Let me explain. We build this holiday up in our minds. Create an ideal—the way it’s “supposed to be.” There’s all the decorations, lights, cookies and carols, snow outside and steaming hot chocolate. The love, joy, peace and goodwill to all men. It’s so perfect and beautiful, and it’s what we all want.

But real life falls short.

Way, way short.

Oh sure, the stores promise you can have the perfect and ideal holiday if you just purchase this item, wear that outfit, or listen to this song. But it’s all a lie. We pin our hopes on their empty promises and catchy advertisements, daydream about them, and then we’re disappointed if it isn’t all they said it would be.

It never is.

Last Christmas our power went out. It wasn’t idyllic at all. On Christmas Eve, instead of watching a good Christmas movie while sipping hot chocolate, we were outside in the cold until midnight trying to hook up a borrowed generator we were only able to run about half the time. For Christmas dinner, we didn’t have the elaborate spread we had planned, just a few things we could heat up on our gas stove-top.
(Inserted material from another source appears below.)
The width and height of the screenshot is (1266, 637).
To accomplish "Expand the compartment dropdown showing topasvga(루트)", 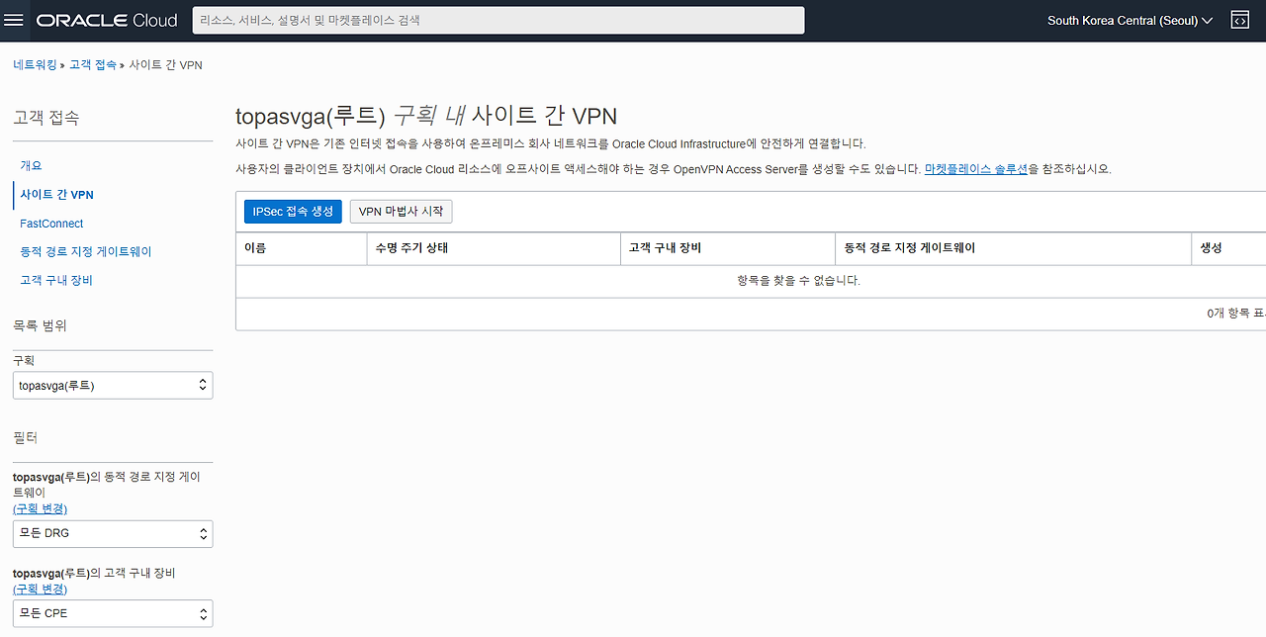I will click(x=112, y=385).

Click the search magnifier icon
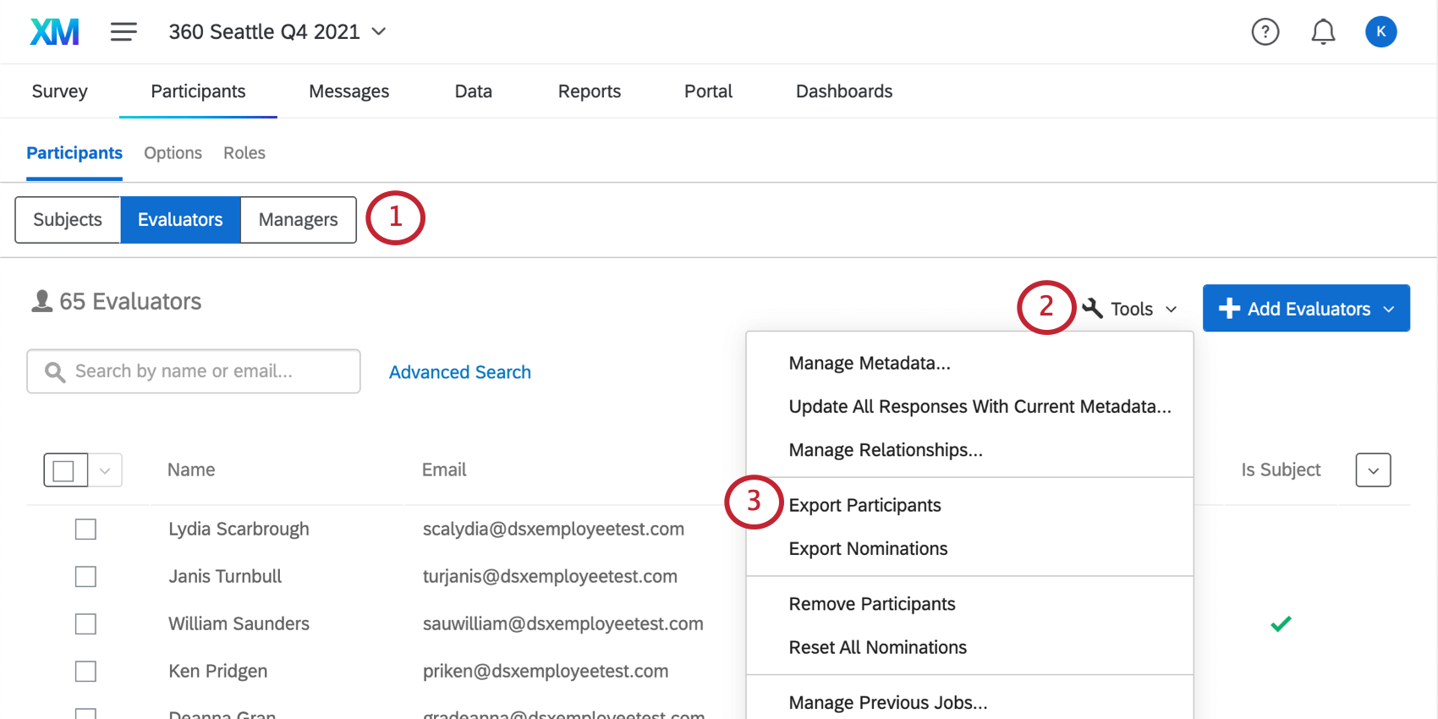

Because of that experience, I learned that Christmas wasn’t about the ideal.

But oh, how quickly we forget the lessons we learn.

This year, I don’t know if we’ll have the perfect Christmas Day, but we’ve already not had the perfect Christmas season. So I’m learning that lesson all over again.

Call me cynical, or call me Scrooge, but I think our ideal is way off base. Don’t get me wrong; I love the traditions and enjoy the season as much as anyone. But that’s not what Christmas is about.

It’s about Jesus and the beginning of the redemption of our sins.

We’ve created a day to celebrate His imperfect, but oh-so-perfect birth. Think about it. The fact that He was born to a virgin—an unmarried teenage girl—was definitely not ideal, but absolutely what God had in mind. Then He was born in a stable—not even a house. It wasn’t perfect by any means, but definitely divinely planned.

How did we turn the breathtaking beauty of that event into a materialistic holiday where we get upset if it doesn’t go the way we planned?

Christmas is so much more than the day, or even the season. It’s more than the celebrations and gifts.

We have traded the greatest joy, for a lesser pleasure.

We should celebrate Christmas every day of the year. Without it, we wouldn’t have the amazing, humbling sacrifice of our Savior dying on the cross.

When I think of Christmas this way, I realize it’s okay if it doesn’t match up to what I think it should be. It’s all right if I spend Christmas Eve outside in the cold. Because the celebration of Christmas is age-long and worthy of so much more than just one day.

I want to rejoice in Christmas all 365 days of the year and share the light and hope of that baby boy who was born in a stable with the whole world.

And yes, I will enjoy Christmas Day, flawed though it will be. Because I’ll be choosing to remember the imperfect day when our most perfect Savior was born.

Will you join me?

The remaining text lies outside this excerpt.